## Selected passage:
==========

YD1JJJ RF SPEECH PROCESSOR
YD1JJJ's original design.
Miniature 5 × 5 cm PCB, good quality and components properly installed.
On eBay I discovered an ad of an outboard RF speech processor designed by YD1JJJ. It was originally a kit for DIY, but this PCB was assembled and tested.
The Rf clipper is intended for mounting into a (fig») MH-31 microphone for FT-817, FT-857 and FT/ND-89 transceivers, but in my opinion it can also be used otherwise.
Because of the simple circuit, low price and my experience with RF or DSB clippers, I was curious how it would work in practice. Therefore it was ordered and the total cost including shipping from Indonesia were about 24.72 EURO. That can't be a bad buy!
It turned out to be good quality PCB with properly installed components, that can be seen on the pictures above. The accompanying documentation was only in Malay.
In practice, the gain was far too much resulting in sharp modulation peaks and pretty annoying background noise.

==========

## Collected data:
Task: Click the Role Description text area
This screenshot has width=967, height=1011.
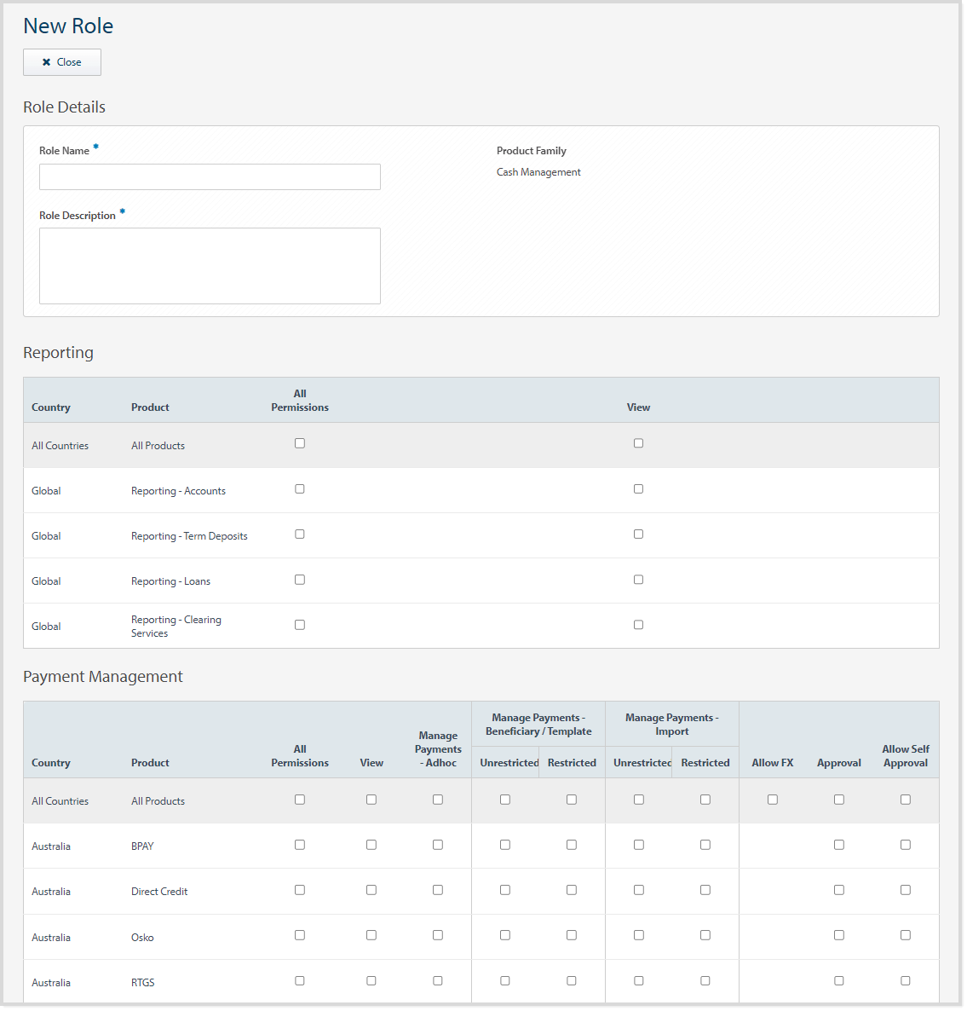Action: point(210,265)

==========

## Set tasks:
1. According to the RF speech processor page, what language was the accompanying documentation in?
2. Update the stretch of the RF speech processor page from "On eBay I discovered" through "be used otherwise.", swapping "microphone" for "handset".
3. Write what comes next in the RF speech processor page, picking up right after its final sentence.

## Responses:
1. Malay.

2.
On eBay I discovered an ad of an outboard RF speech processor designed by YD1JJJ. It was originally a kit for DIY, but this PCB was assembled and tested.
The Rf clipper is intended for mounting into a (fig») MH-31 handset for FT-817, FT-857 and FT/ND-89 transceivers, but in my opinion it can also be used otherwise.

3.
NE592 = SA592 = SE592 ~ µA733
Apparently too much signal from the microphone because the input of a NE602 can be overloaded fairly quickly. The modification was held simply to avoid damage of the tiny PCB.
The microphone was extra loaded with a 1k0 resistor mounted across pins 1 and 2 of the first NE602A.
At the delivered speech processor pins 2 of of both NE602A's were not decoupled with 100 nF. I decoupled the first IC because a floating input can pick up all kinds of unwanted signals and is sensitive for RF feedback!
Which I have been afraid of was also happened: the electret microphone was suffering from RF feedback. Instead of the much applied decoupling with a 1 nF capacitor, I did it with 10 nF. Audiophiles will have their doubts with this value, but my experience is that with ham SSB it works and RF is decoupled more effective. In this circuit the microphone is loaded with 600 Ohm (1k0//1k5) and 10 nF relative to 1 nF makes little difference in terms of audio.
The clipping diodes were equipped with an extra 10 kOhm series resistance and as bonus one gets a logarithmic clipping with less distortion.
Because the microphone gain of my FT-890 is very large, a resistor was mounted between speech clipper and microphone input.
The 9 V supply voltage is reduced by an 68 Ohm resistance in series with the positive terminal of the battery.
Due to all changes all reports are: loud speech but sounds good, however further developments are not impossible.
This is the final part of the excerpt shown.